Wiedersehen mit Kapitän Schwandt. Jeden Samstag schreibt Ankerherz Verlagsleiter Stefan Kruecken eine Geschichte vom Meer, die in der Hamburger Morgenpost erscheint. In dieser Folge geht es um ein lange ersehntes Treffen in der Corona-Zeit.
Zu den Schattenseiten der Coronazeit gehört es, dass man Menschen, die man mag, besser meidet. Besonders dann, wenn sie zur Hochrisikogruppe gehören. Wie Kapitän Schwandt, chronisch krank, starker Raucher, gerade 84 geworden. Er lebt seit Monaten zurückgezogen, um die Chance, mit dem Virus in Kontakt zu kommen, möglichst klein zu halten.

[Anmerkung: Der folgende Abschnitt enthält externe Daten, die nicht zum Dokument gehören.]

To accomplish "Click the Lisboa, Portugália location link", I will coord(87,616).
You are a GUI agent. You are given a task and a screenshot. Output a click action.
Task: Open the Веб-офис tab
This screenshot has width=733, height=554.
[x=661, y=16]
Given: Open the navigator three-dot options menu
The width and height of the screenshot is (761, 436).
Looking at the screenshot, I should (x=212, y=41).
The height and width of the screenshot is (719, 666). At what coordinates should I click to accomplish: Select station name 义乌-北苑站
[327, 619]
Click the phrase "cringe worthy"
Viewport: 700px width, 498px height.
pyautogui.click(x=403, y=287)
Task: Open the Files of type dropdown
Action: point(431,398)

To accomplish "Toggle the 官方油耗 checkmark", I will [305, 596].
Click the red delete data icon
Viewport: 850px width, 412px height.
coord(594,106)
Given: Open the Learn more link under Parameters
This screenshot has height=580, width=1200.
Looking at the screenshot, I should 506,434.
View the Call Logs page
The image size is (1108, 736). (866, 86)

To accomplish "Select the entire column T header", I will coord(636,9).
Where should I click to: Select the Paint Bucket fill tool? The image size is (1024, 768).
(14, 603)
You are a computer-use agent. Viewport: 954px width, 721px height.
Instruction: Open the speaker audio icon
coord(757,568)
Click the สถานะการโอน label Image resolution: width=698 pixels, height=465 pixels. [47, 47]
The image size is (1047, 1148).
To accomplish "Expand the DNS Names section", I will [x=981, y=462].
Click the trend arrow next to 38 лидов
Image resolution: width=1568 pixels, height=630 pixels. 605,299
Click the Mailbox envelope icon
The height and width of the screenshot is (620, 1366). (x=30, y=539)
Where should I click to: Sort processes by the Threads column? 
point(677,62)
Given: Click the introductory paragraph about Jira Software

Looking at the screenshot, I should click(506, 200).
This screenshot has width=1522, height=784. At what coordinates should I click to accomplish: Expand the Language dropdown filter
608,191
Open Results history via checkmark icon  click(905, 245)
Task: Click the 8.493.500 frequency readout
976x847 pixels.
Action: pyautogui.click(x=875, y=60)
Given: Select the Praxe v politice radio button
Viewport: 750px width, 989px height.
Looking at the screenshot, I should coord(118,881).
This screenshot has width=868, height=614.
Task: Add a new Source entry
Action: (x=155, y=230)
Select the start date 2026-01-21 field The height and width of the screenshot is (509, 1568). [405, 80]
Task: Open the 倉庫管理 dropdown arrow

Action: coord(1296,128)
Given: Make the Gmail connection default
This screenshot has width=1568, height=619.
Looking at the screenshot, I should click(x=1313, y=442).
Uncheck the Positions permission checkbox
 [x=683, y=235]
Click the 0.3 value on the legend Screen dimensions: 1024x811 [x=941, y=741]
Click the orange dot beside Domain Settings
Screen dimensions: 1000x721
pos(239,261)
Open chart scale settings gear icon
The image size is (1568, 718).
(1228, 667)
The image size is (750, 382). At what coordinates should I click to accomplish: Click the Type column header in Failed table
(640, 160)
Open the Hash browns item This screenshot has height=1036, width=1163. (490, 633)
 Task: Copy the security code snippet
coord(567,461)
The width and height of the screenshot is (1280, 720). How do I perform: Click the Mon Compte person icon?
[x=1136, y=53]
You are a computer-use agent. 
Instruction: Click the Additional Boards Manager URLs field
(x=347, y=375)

Seit Monaten haben wir uns nicht gesehen. Doch nun war die Zeit reif – und wir verabredeten uns am Museumshafen Övelgönne. Mit dem Versprechen, Abstand zu halten, mit Maske, wie sonst, und für die Länge einer Mug Kaffee. Es regnet an diesem Julitag, es hat 13 Grad, nicht untypisch für den Sommer in Hamburg. Man hat ja schon fast vergessen, wie das früher war, bevor sich das Klima änderte.
Mit Kapitän Schwandt in die Haifisch Bar
Der Kapitän wartet am Anleger, als die Fähre 62 von Finkenwerder anlegt, er ist wie immer als Erster da. Er raucht, was ein gutes Zeichen ist. Handgeben oder eine kurze Umarmung ist nicht drin.
„Na, min Jong?“
Der Captain grinst. Noch schmaler ist er geworden. Wir suchen ein Café nahe des Anlegers, doch alle haben geschlossen. Ein paar Touristen tapsen um die Pfützen, sonst ist nichts los im Hamburger Regen. Wir nehmen also ein Taxi in die Haifisch Bar, denn die hat immer auf. Eine Zeitlang war es das „zweite Wohnzimmer“ des Kapitäns, hier traf er zum Beispiel Oberbürgermeister Olaf Scholz zum MOPO-Gespräch und hier stellten wir die „Sturmwarnung“ vor.
Die „Debatte“ über die Maskenpflicht
Auch im Hai gelten aktuell die Corona-Regeln, so sonderbar für eine Hafenbar, die von Enge und Intimität lebt. Die Barkeeper tragen Maske, es wirkt ein bisschen wie im OP. Wir bestellen zwei Becher Kaffee und setzen uns unter das Bild des Trawlers, in das jemand mal ein Beil warf.
„Jürgen, wie geht es Dir?“
Ich frage das, obwohl ich weiß, dass ich keine Antwort bekomme. Ich kenne niemanden, der ein Potpourri von Krankheiten so tapfer erträgt, mit einer Mischung aus Trotz und Gelassenheit und innerer Zufriedenheit.
„Altersgerecht“, brummt er, seine Standardantwort.
Wir reden über dies und das. Über die Lage daheim, die Lage im Verlag, über die Situation der Seeleute, von denen 300.000 nach Schätzungen gestrandet sind. Über Trump und sein historisches, kriminelles Versagen. Über die Proteste in den USA und wie gut und überfällig sie sind. Über die Coronazeit und was sie wohl an Veränderungen bringen wird. Über die Debatte zur Maskenpflicht.
„Seltsame Zeiten sind das“
„Sind manche Leute nicht ganz dicht“, fragt Schwandt. „Was gibt es da eigentlich zu diskutieren? Wenn Leute wie ich das Virus bekommen, war es das.“
Wir reden über die AfD, die sich zwar politisch selbst zerlegt, doch dem militanten Rechtsextremismus den Boden bereitet hat. Eben im Taxi liefen die Nachrichten mit der Vorstellung des Verfassungsschutzberichts. „Seltsame Zeiten sind das“, sagt der Kapitän.
Nach knapp einer Stunde wirkt er müde.
Wir verabschieden uns vor der Haifisch Bar. Es regnet immer noch im Hafen. Am Tag, wenn die Viermastbark „Peking“ zurück nach Hamburg kommt, wollen wir uns wiedersehen.